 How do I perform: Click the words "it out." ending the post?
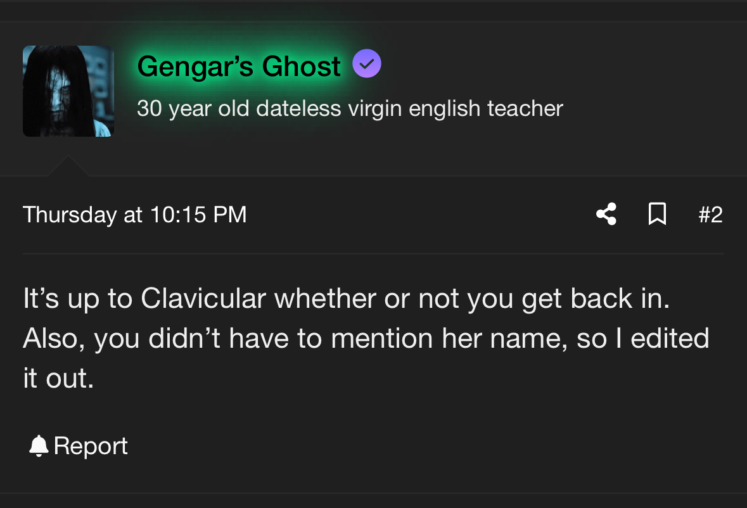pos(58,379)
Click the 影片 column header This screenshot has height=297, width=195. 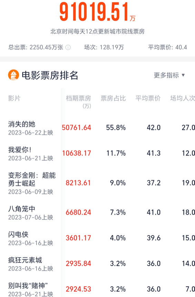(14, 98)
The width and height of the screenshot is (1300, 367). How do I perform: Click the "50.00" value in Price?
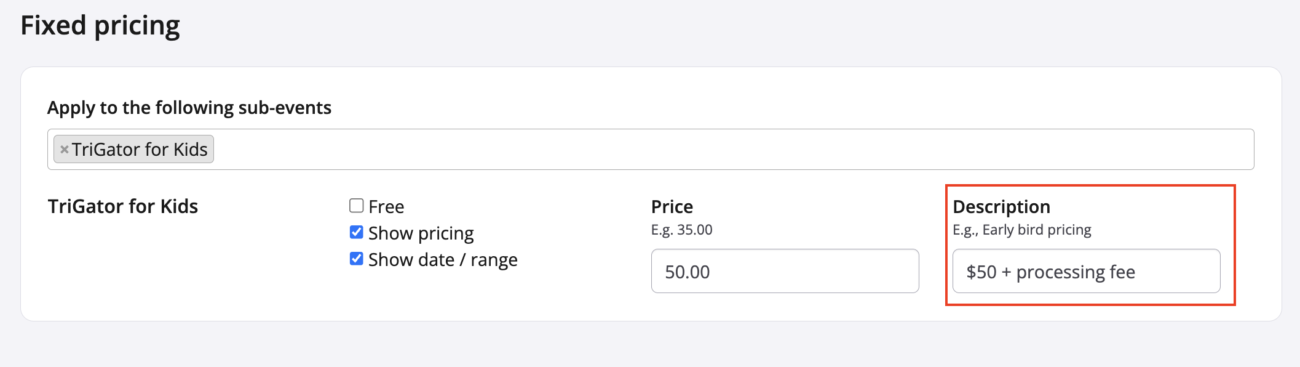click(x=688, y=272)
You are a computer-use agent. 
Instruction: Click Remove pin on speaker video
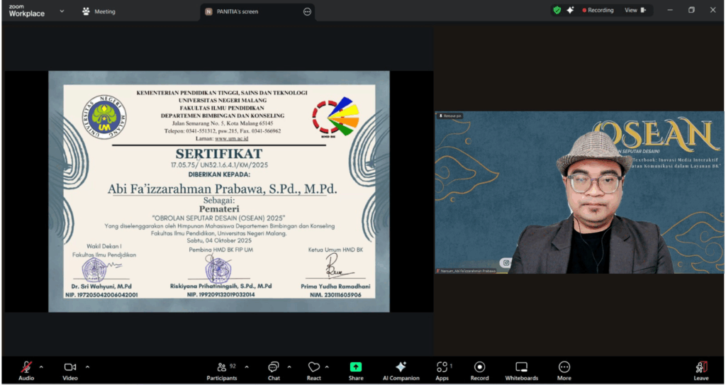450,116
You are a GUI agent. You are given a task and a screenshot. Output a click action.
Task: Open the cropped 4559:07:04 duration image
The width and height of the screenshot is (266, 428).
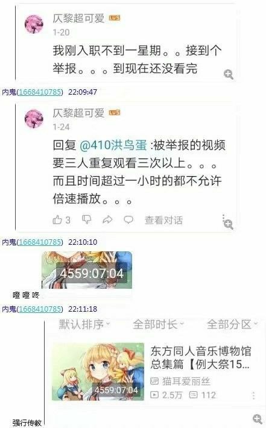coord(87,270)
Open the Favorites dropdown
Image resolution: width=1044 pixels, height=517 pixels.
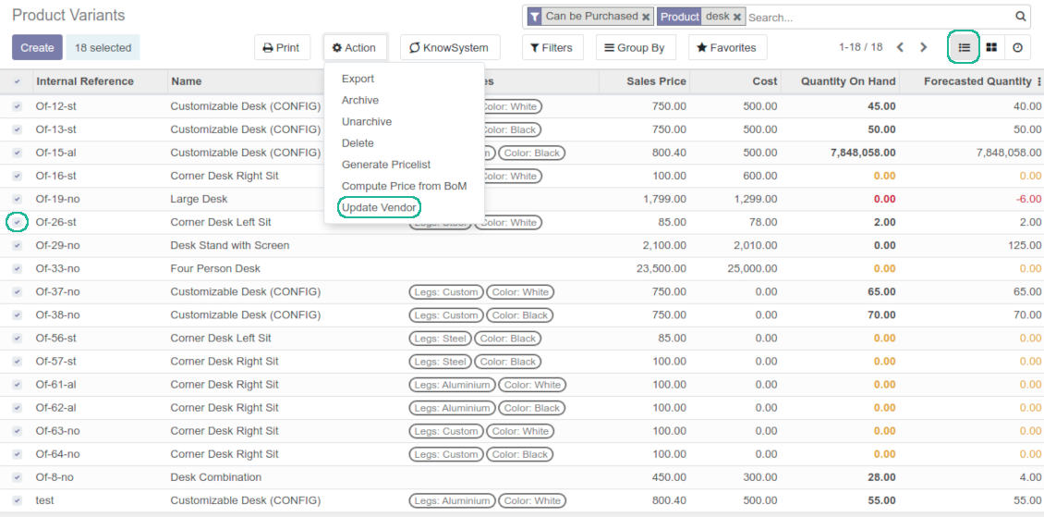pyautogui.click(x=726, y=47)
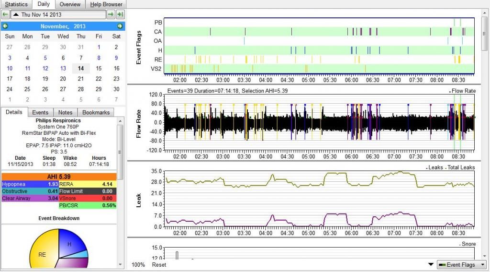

==

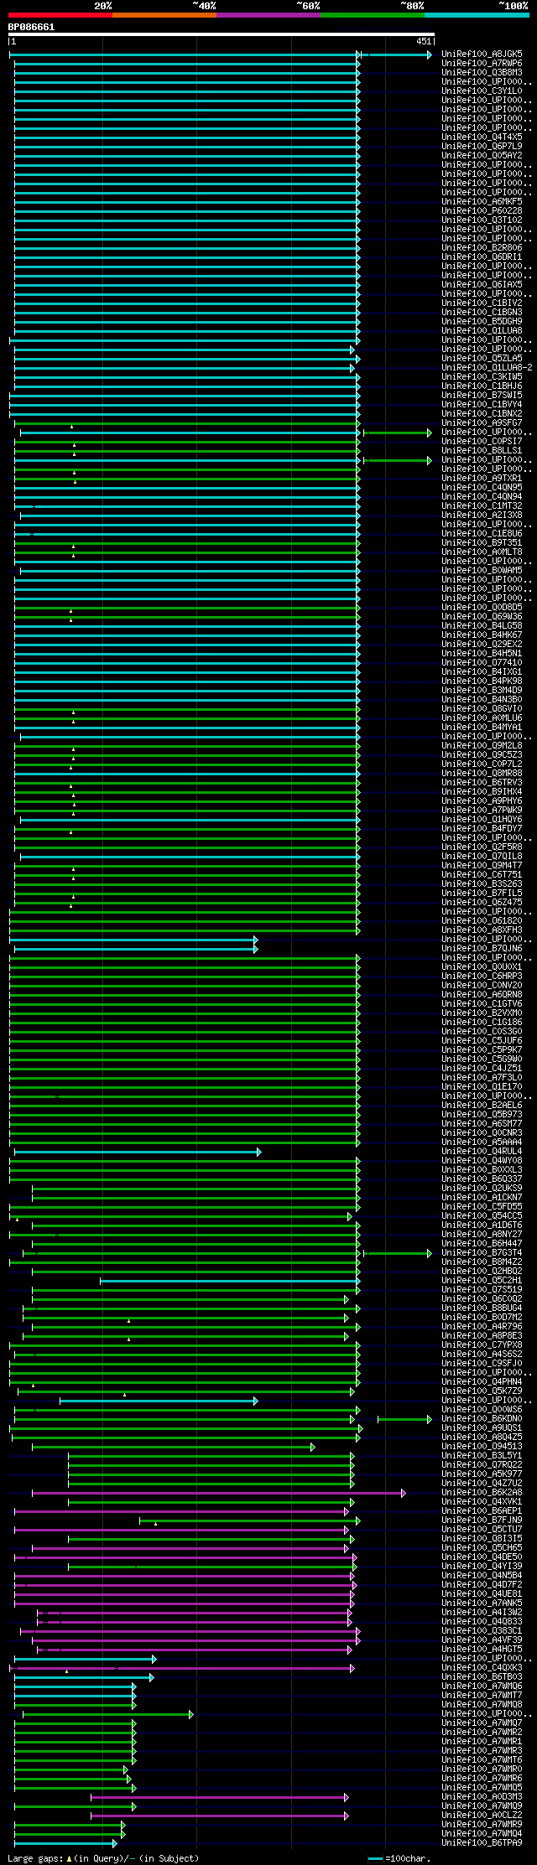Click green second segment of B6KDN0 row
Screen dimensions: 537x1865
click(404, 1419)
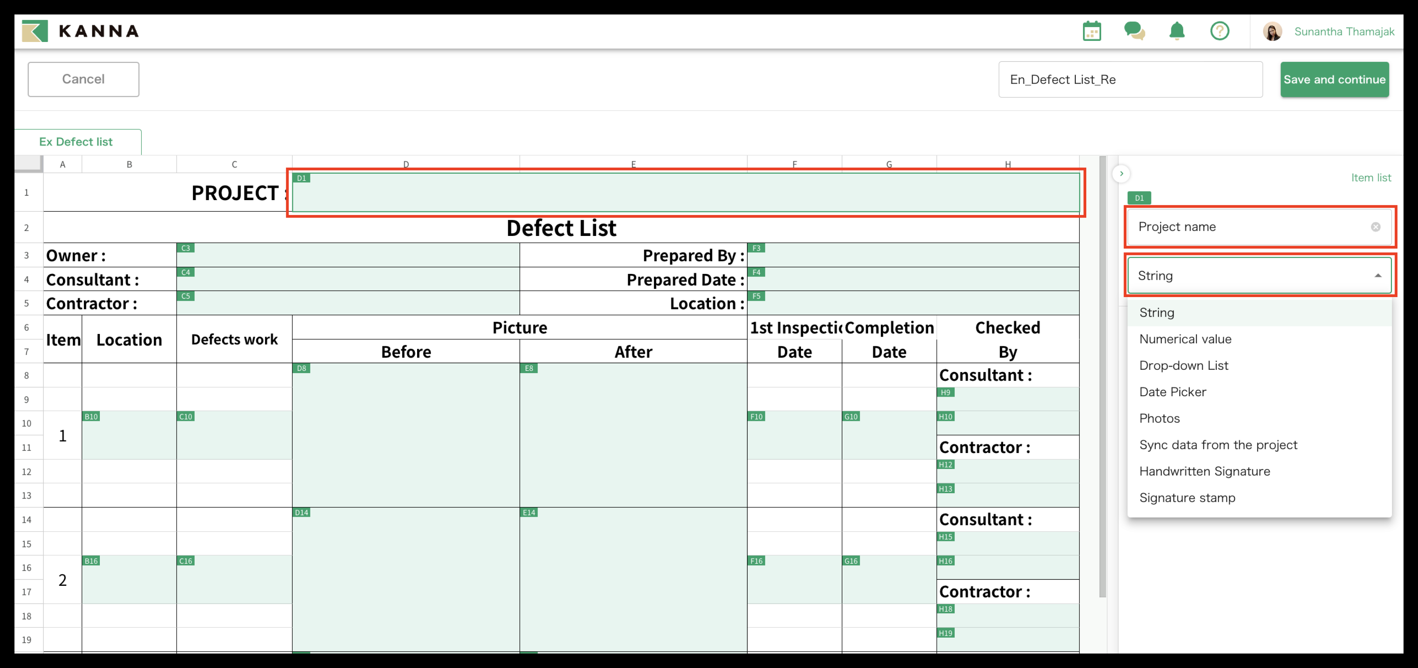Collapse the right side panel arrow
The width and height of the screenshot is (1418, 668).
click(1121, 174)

==

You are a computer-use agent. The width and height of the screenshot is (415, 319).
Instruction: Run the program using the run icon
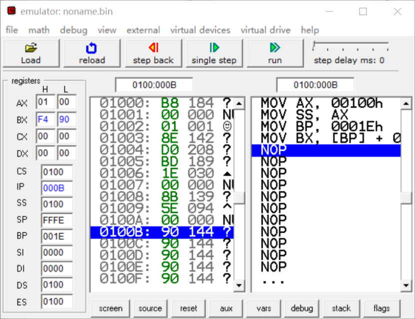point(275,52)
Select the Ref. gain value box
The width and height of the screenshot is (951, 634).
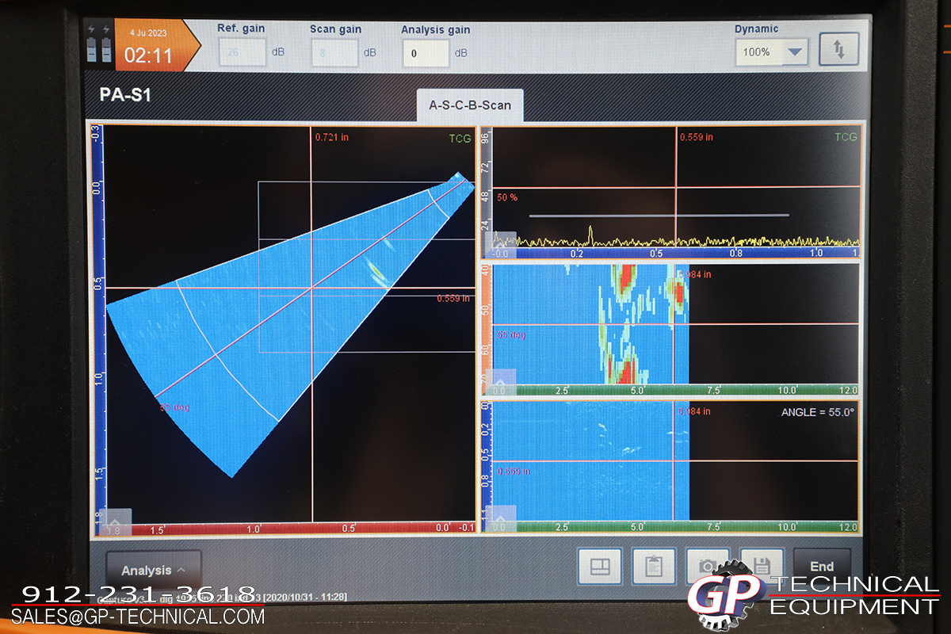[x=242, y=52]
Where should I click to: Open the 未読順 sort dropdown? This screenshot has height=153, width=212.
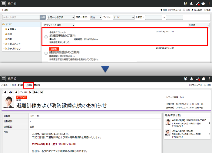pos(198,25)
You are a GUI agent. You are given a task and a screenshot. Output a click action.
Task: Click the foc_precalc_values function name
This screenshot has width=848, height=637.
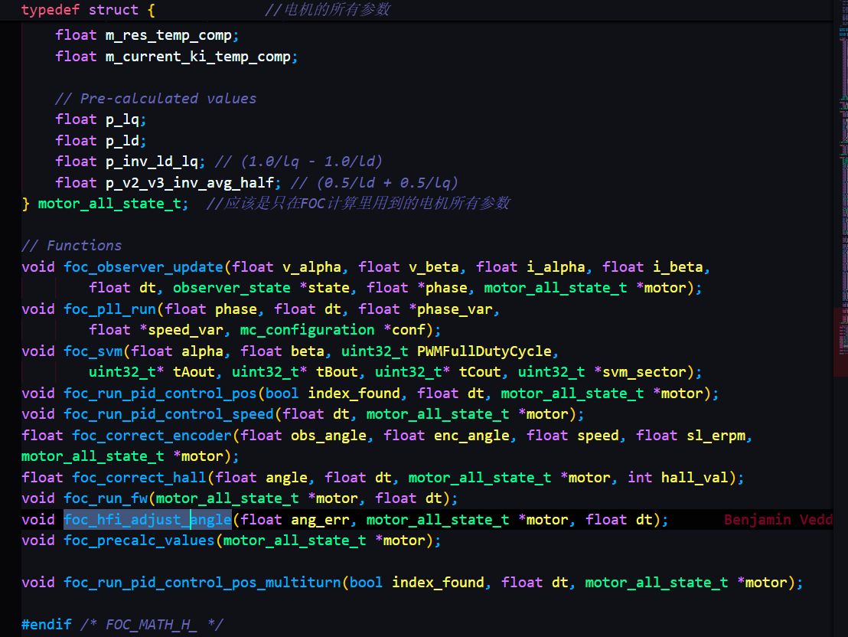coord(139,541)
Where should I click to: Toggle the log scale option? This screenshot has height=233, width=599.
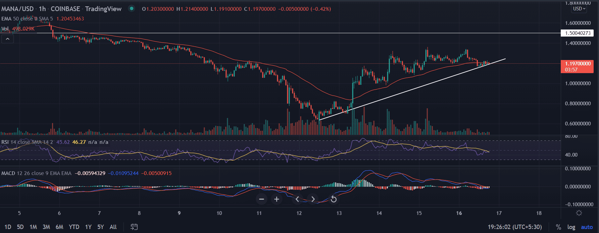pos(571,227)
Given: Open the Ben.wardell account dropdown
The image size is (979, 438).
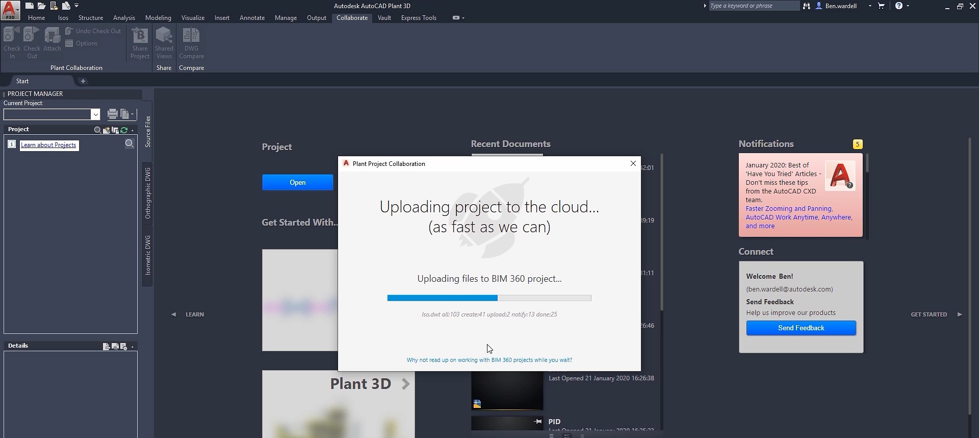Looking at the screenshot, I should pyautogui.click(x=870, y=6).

*Task brief*. Where the string "agent" appears in a line of the material above, count that line, and say only how many there are.

*Result below*. 4